I look up at the unfamiliar voice to see Curtis leaning against a car parked just down from the hostel. My feet stop before I can make them keep going toward the front door. Then I remember the hostel is still in lockout time.
“Can we talk?” he asks, still leaning against the car.
“Nothing to say.”
“Just a few minutes, then I’ll go.”
“Why?”
He rubs his hand over his face before answering my question. “Because there are some things I want to say. Because I wanted to apologize for my part of last night and make sure you’re OK. Because I thought you might like this back.” He reaches into the car through the open window and pulls out my backpack.
I put my hand out for my bag. He holds it close to his body and inclines his head toward the little park across the street.
“Just a few minutes,” he says again, so much like what I was planning to say to Celia just about twenty-four hours ago.
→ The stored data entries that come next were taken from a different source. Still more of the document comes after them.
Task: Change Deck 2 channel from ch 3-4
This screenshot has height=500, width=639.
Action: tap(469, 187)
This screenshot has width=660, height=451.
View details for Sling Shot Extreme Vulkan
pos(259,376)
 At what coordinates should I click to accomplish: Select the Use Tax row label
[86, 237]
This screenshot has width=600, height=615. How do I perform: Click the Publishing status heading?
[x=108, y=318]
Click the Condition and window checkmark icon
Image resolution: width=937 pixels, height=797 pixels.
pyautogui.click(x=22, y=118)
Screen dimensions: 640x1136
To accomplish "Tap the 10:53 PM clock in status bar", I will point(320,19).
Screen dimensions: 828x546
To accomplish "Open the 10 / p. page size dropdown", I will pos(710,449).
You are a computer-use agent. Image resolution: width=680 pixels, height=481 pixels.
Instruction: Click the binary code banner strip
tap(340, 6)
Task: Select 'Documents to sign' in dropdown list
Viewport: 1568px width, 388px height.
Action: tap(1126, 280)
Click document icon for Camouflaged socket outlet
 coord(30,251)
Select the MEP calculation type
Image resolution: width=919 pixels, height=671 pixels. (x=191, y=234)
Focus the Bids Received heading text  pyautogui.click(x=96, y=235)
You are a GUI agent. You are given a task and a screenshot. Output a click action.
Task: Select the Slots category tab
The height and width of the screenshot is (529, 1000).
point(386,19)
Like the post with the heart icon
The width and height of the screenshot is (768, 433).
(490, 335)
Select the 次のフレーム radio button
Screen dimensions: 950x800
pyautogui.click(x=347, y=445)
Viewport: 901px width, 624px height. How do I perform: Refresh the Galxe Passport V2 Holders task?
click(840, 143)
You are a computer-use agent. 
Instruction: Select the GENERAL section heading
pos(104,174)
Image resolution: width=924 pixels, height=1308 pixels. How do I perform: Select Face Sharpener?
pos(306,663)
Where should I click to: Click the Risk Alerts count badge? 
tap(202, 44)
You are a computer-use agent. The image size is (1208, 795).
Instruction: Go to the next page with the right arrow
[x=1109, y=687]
Once we’re settled on separate benches in the shade of the trees, I wait for him to start.
“This is nice,” Curtis says, looking around him. “I’ve never noticed it before.”
I shrug. I like it here, too. But no way I’m gonna tell him that.
Curtis stares out at the street and then down at his hands, hanging loosely between his spread knees. His right hand is all banged up. Red and swollen with scrapes all across the knuckles. Looks a little like my hand after the fight. His chuckle makes me look up from his hand.
“I, uh”— he touches the first two knuckles —“I went a little nuts after you left last night. Beat the hell out of the wall.” He shrugs and covers his right hand with his left. “I’m sorry about last night. I could have been less . . . confrontational.”
Damn straight, he could. He could have just left me the fuck alone. But I guess he could have been more in my face, too. He could have hit me. I might have, would have, hit him, if he hadn’t stopped me.
“Having you show up like that. And then coming home to find you tearing out. It was just, well, too much. I . . .”
He stops talking. I can see his body rippling with tension or anger or something, but not like last night, not like he’s gonna hit me or anything. Then, without saying anything else, he reaches down and grabs the backpack and swings his arm out to me.